Excerpt provided:
━━━━
Since the return of democracy to Nigeria in 1999, May 29 (of every four years) is earmarked for inauguration of a new President and the administration thereof.
But the May 29, 2023, change of baton between outgoing President Muhammadu Buhari and incoming President Bola Ahmed Tinubu is proving to be an exception.
The opposition is pulling out all the stops to abort the ceremonies for which the Buhari government has emplaced a transition mapout.
Dissatisfied with the declaration and return of Tinubu as winner of the February 25 presidential election, the opposition has moved from calls to cancel or annul the poll, or install an inerim civilian government or a Military regime.
Although the unconstitutional clamour has met with outrage and condemnations even across the political divide, the promoters and purveyors of the scheme to halt a Tinubu presidency aren’t relenting. 
The next stage in their plot is a direct appeal to President Buhari, to adopt any excuse imaginable, to stop the handover to Tinubu.
If Buhari refuses to breach the amended 1999 Constitution, the Courts should then intervene, by compelling the President and/or National Assembly (NASS), to extend the government tenure by three months – in the first instance – until the filings at the Presidential Election Petitions Court (PEPC) against Tinubu’s declaration as President-elect are dispensed with.
━━━━
Dataset extract:
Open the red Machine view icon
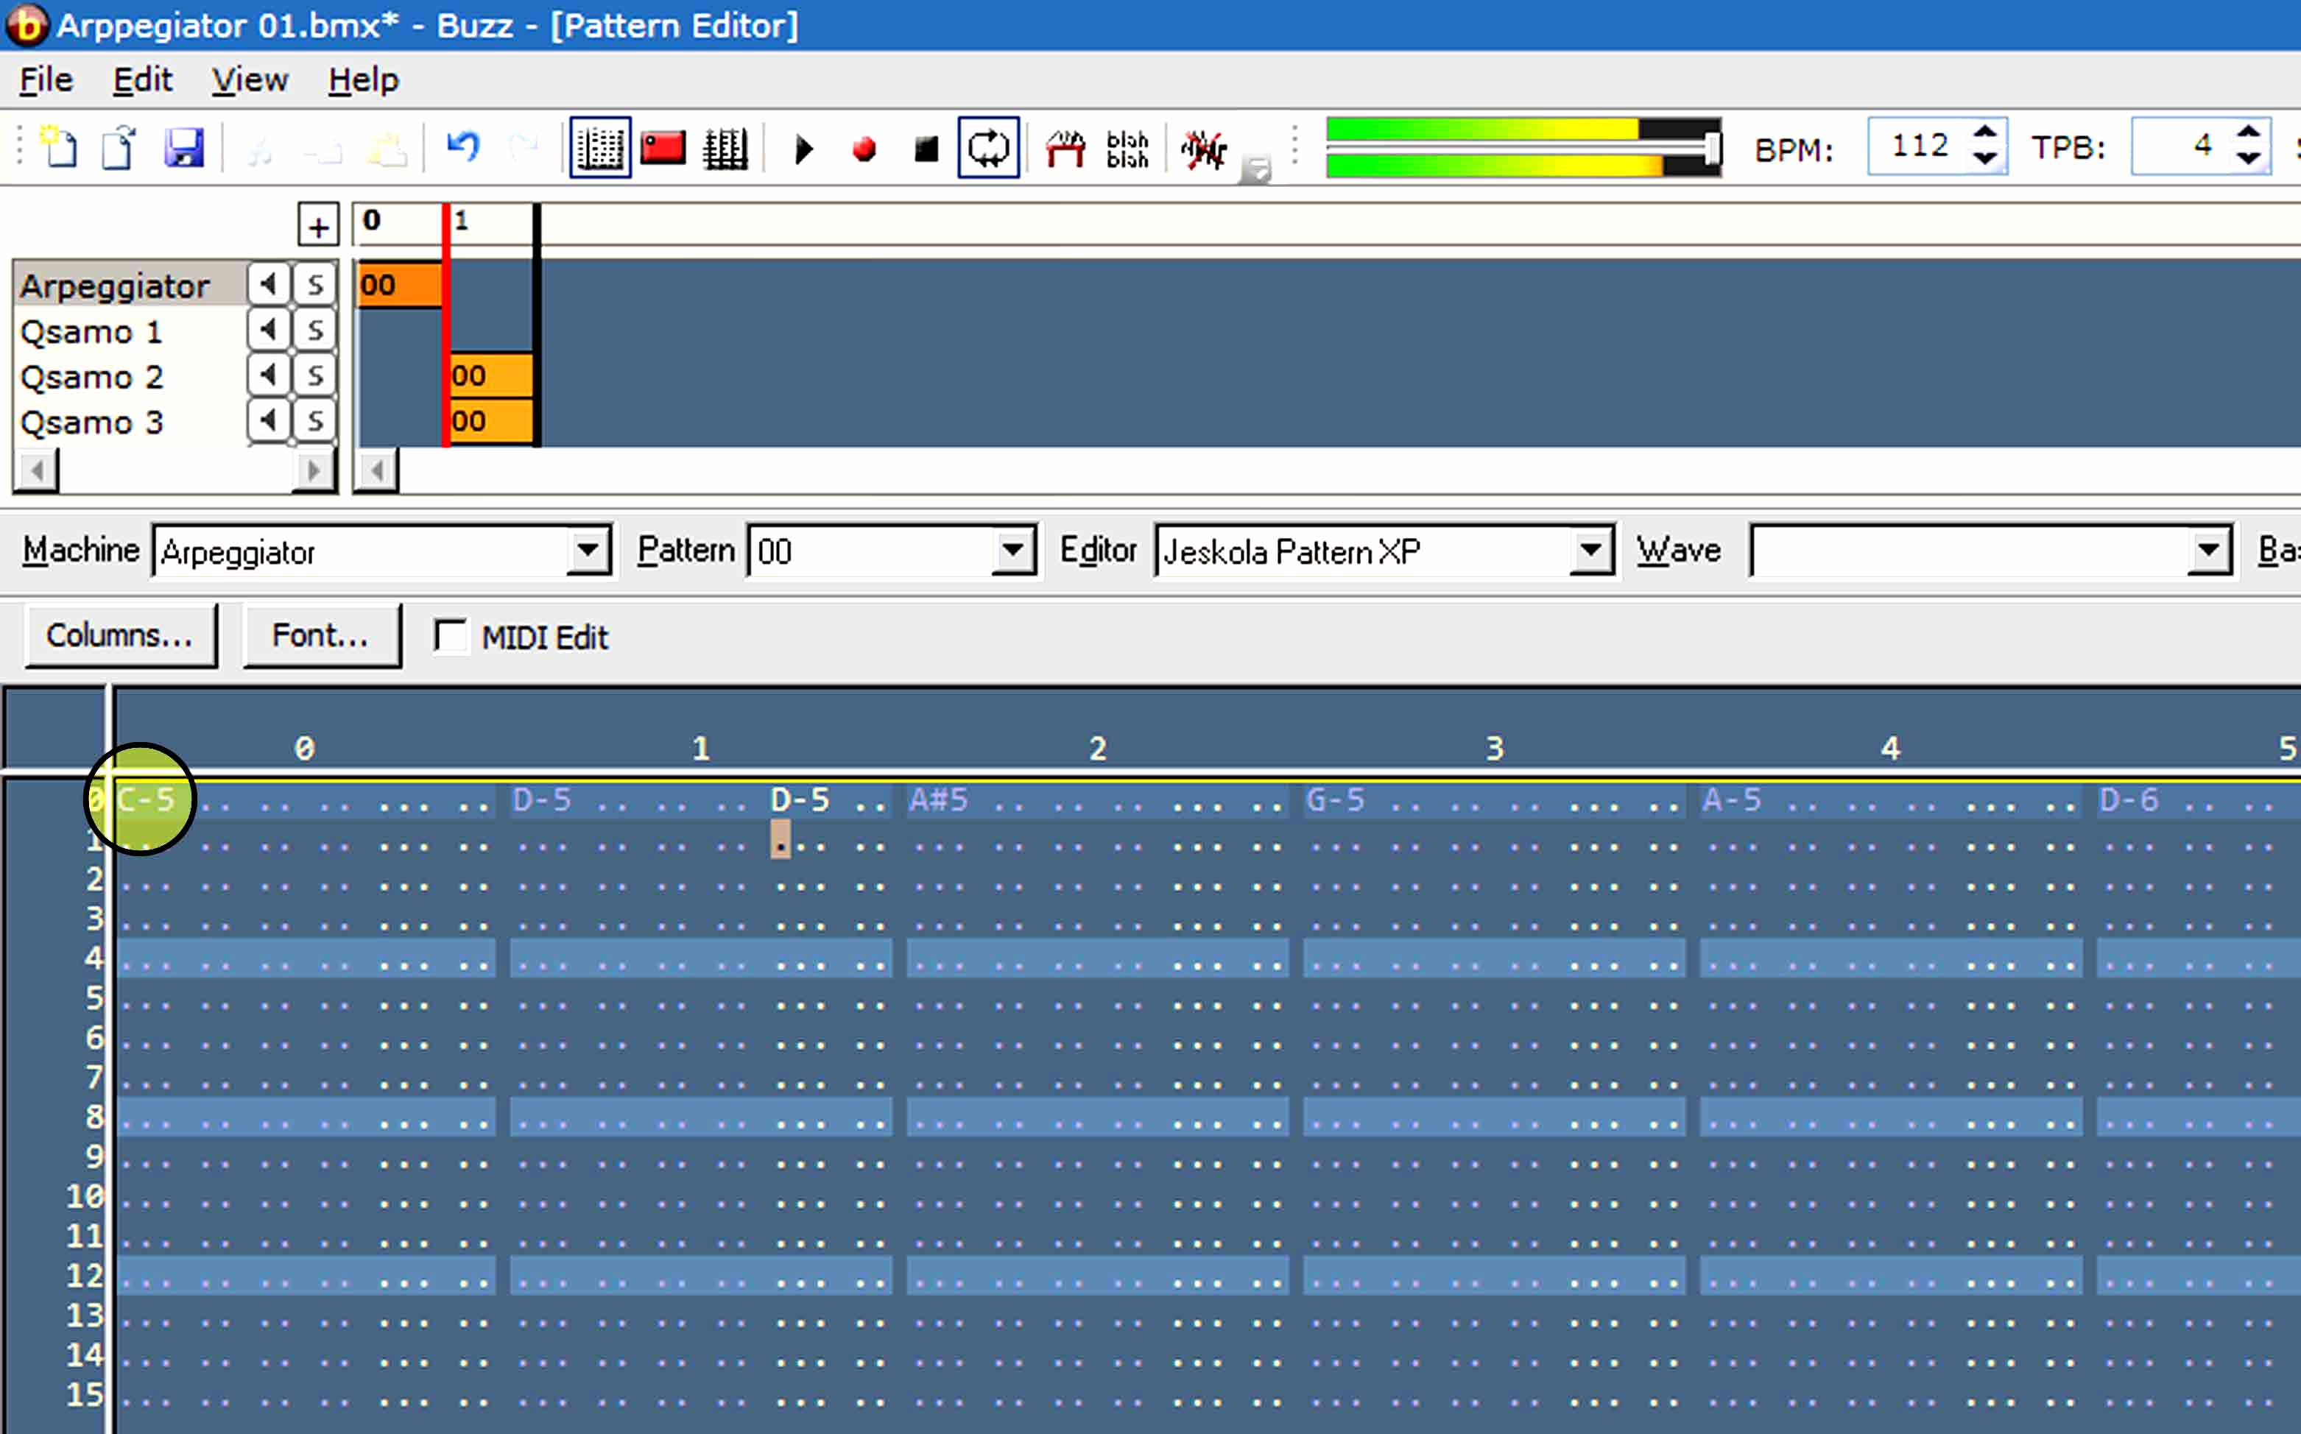2301x1434 pixels. [662, 148]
━━━━
The problem: In the excerpt on Nigeria's 2023 presidential handover, by how long, in the first instance, should the courts compel an extension of the government's tenure?

Task result: By three months.